====== Selected extract ======

Who Are You and Where Are You? Getting Down the Day-to-Day One of the biggest adjustments when first beginning a long-distance rapport is that you’re no longer as familiar with what your partner is experiencing on a daily basis—arguments with roommates or problems at work, for example, or issues that you would be more attuned to if you lived together.
Suggestion: Get down to the nitty-gritty. Painful as it may be at times to dredge up the details, try to keep each other included in small happenings as well as big ones. While it’s easier to relay big events that come our way—such as promotions, moves, the first day of school—our lives are inevitably composed of all the smaller, minute-to-minute events that befall us. Try to fill each other in as best as you can about the little stuff over email or the phone. It makes you feel like you’re still involved in each other’s lives and are connected, despite the mileage between you.

======

◆ Tasks
1. List every example of a big event that the passage on long-distance relationships gives.
2. According to the passage on long-distance relationships, what does keeping each other informed about the little stuff make you feel?
3. Retype the part of the passage on long-distance relationships starting with "Who Are You" and going on through "you lived together.".
The listing that comes next has no connection to the passage on long-distance relationships.

====== Data excerpt ======

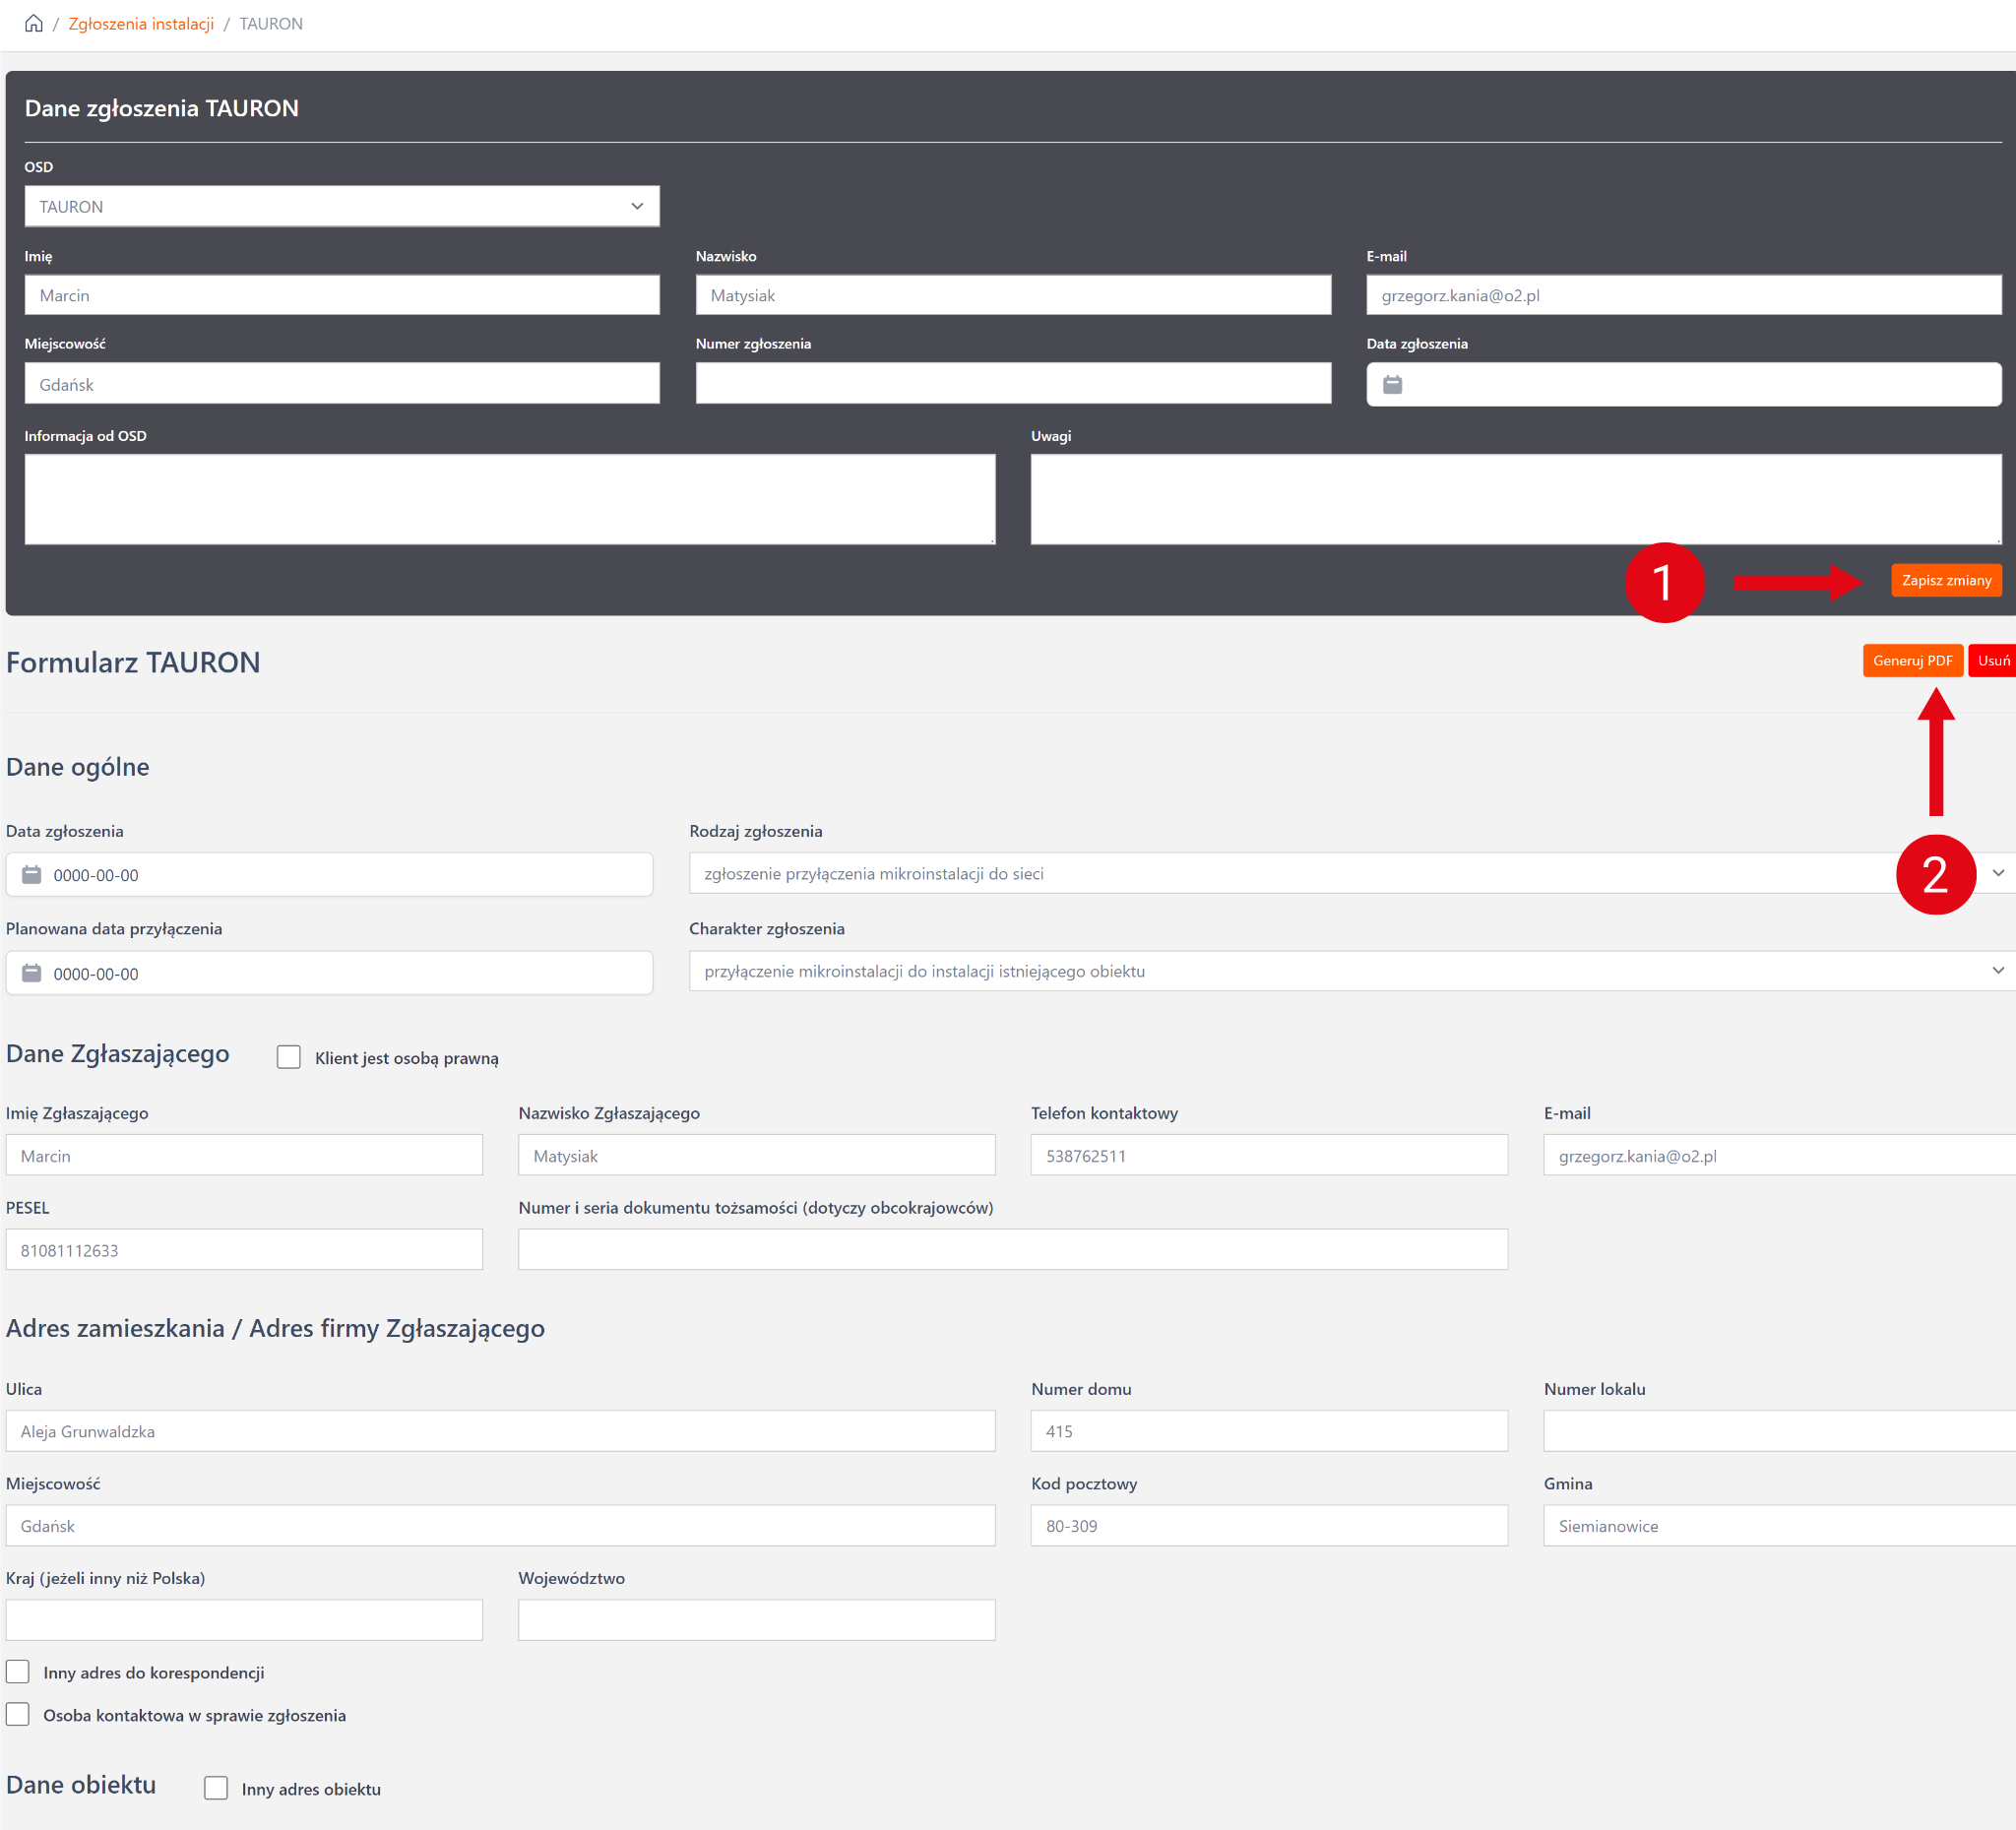
Task: Click the red Usuń button
Action: click(x=1992, y=660)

======

◆ Task results
1. promotions, moves, the first day of school

2. It makes you feel like you're still involved in each other's lives and are connected, despite the mileage between you.

3.
Who Are You and Where Are You? Getting Down the Day-to-Day One of the biggest adjustments when first beginning a long-distance rapport is that you’re no longer as familiar with what your partner is experiencing on a daily basis—arguments with roommates or problems at work, for example, or issues that you would be more attuned to if you lived together.